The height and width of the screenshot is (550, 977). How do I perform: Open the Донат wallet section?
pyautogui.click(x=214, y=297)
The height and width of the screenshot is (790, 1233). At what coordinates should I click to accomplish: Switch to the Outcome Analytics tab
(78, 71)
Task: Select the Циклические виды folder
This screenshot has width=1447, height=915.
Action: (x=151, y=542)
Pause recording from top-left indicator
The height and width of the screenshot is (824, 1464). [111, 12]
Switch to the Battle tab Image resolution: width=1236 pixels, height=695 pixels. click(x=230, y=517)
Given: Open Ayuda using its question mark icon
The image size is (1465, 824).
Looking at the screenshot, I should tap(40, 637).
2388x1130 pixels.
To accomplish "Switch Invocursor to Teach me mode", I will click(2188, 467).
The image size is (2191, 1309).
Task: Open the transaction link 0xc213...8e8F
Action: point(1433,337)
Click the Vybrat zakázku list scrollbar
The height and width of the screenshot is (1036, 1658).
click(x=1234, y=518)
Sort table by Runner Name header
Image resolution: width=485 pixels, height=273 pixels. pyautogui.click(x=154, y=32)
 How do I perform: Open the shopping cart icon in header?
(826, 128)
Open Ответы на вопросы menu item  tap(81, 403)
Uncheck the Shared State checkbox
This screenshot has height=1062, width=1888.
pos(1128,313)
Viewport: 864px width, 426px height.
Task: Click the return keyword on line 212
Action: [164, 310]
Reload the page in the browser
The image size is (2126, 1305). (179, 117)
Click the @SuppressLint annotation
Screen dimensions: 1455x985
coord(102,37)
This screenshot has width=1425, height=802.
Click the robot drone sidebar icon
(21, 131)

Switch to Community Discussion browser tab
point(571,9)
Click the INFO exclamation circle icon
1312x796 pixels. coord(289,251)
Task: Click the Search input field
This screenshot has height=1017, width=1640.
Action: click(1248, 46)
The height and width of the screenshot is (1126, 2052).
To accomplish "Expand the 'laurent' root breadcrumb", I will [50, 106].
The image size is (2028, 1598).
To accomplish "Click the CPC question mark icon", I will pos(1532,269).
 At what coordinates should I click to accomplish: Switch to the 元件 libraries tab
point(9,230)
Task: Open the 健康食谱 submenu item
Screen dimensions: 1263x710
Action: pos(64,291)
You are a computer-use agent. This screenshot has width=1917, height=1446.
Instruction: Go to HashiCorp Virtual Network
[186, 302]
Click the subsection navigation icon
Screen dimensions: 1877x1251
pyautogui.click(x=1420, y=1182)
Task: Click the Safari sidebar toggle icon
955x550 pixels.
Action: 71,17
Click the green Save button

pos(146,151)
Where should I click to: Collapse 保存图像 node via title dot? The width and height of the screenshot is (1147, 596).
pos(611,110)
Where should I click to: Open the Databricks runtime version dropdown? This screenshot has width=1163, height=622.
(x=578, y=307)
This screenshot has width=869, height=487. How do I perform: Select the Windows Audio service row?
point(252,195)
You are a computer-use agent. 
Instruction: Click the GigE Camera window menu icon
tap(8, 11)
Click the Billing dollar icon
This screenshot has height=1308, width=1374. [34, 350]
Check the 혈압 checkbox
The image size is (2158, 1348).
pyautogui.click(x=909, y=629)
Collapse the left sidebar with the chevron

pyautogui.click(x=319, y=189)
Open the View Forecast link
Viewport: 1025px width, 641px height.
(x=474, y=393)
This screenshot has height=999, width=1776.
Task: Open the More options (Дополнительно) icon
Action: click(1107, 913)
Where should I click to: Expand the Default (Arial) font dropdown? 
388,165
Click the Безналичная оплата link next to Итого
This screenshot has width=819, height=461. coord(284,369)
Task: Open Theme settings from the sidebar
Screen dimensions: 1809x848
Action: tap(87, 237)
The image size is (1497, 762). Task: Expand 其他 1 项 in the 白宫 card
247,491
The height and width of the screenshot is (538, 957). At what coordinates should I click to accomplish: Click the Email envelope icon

════════════════════

Line by line, give the material above again exactly.

■ **REPLY**
The height and width of the screenshot is (550, 977). How do I perform: Open the Донат wallet section?
pyautogui.click(x=214, y=297)
The height and width of the screenshot is (790, 1233). At what coordinates should I click to accomplish: Switch to the Outcome Analytics tab
(78, 71)
Task: Select the Циклические виды folder
This screenshot has width=1447, height=915.
Action: (x=151, y=542)
Pause recording from top-left indicator
The height and width of the screenshot is (824, 1464). [111, 12]
Switch to the Battle tab Image resolution: width=1236 pixels, height=695 pixels. click(x=230, y=517)
Given: Open Ayuda using its question mark icon
The image size is (1465, 824).
Looking at the screenshot, I should tap(40, 637).
2388x1130 pixels.
To accomplish "Switch Invocursor to Teach me mode", I will click(2188, 467).
The image size is (2191, 1309).
Task: Open the transaction link 0xc213...8e8F
Action: point(1433,337)
Click the Vybrat zakázku list scrollbar
The height and width of the screenshot is (1036, 1658).
click(x=1234, y=518)
Sort table by Runner Name header
Image resolution: width=485 pixels, height=273 pixels. pyautogui.click(x=154, y=32)
 How do I perform: Open the shopping cart icon in header?
(826, 128)
Open Ответы на вопросы menu item  tap(81, 403)
Uncheck the Shared State checkbox
This screenshot has height=1062, width=1888.
pos(1128,313)
Viewport: 864px width, 426px height.
Task: Click the return keyword on line 212
Action: [164, 310]
Reload the page in the browser
The image size is (2126, 1305). (179, 117)
Click the @SuppressLint annotation
Screen dimensions: 1455x985
coord(102,37)
This screenshot has width=1425, height=802.
Click the robot drone sidebar icon
(21, 131)

Switch to Community Discussion browser tab
point(571,9)
Click the INFO exclamation circle icon
1312x796 pixels. coord(289,251)
Task: Click the Search input field
This screenshot has height=1017, width=1640.
Action: click(1248, 46)
The height and width of the screenshot is (1126, 2052).
To accomplish "Expand the 'laurent' root breadcrumb", I will [50, 106].
The image size is (2028, 1598).
To accomplish "Click the CPC question mark icon", I will pos(1532,269).
 At what coordinates should I click to accomplish: Switch to the 元件 libraries tab
point(9,230)
Task: Open the 健康食谱 submenu item
Screen dimensions: 1263x710
Action: pos(64,291)
You are a computer-use agent. This screenshot has width=1917, height=1446.
Instruction: Go to HashiCorp Virtual Network
[186, 302]
Click the subsection navigation icon
Screen dimensions: 1877x1251
pyautogui.click(x=1420, y=1182)
Task: Click the Safari sidebar toggle icon
955x550 pixels.
Action: 71,17
Click the green Save button

pos(146,151)
Where should I click to: Collapse 保存图像 node via title dot? The width and height of the screenshot is (1147, 596).
pos(611,110)
Where should I click to: Open the Databricks runtime version dropdown? This screenshot has width=1163, height=622.
(x=578, y=307)
This screenshot has width=869, height=487. How do I perform: Select the Windows Audio service row?
point(252,195)
You are a computer-use agent. 
Instruction: Click the GigE Camera window menu icon
tap(8, 11)
Click the Billing dollar icon
This screenshot has height=1308, width=1374. [34, 350]
Check the 혈압 checkbox
The image size is (2158, 1348).
pyautogui.click(x=909, y=629)
Collapse the left sidebar with the chevron

pyautogui.click(x=319, y=189)
Open the View Forecast link
Viewport: 1025px width, 641px height.
(x=474, y=393)
This screenshot has height=999, width=1776.
Task: Open the More options (Дополнительно) icon
Action: click(1107, 913)
Where should I click to: Expand the Default (Arial) font dropdown? 
388,165
Click the Безналичная оплата link next to Итого
This screenshot has width=819, height=461. coord(284,369)
Task: Open Theme settings from the sidebar
Screen dimensions: 1809x848
Action: tap(87, 237)
The image size is (1497, 762). Task: Expand 其他 1 项 in the 白宫 card
247,491
The height and width of the screenshot is (538, 957). At what coordinates should I click to accomplish: Click the Email envelope icon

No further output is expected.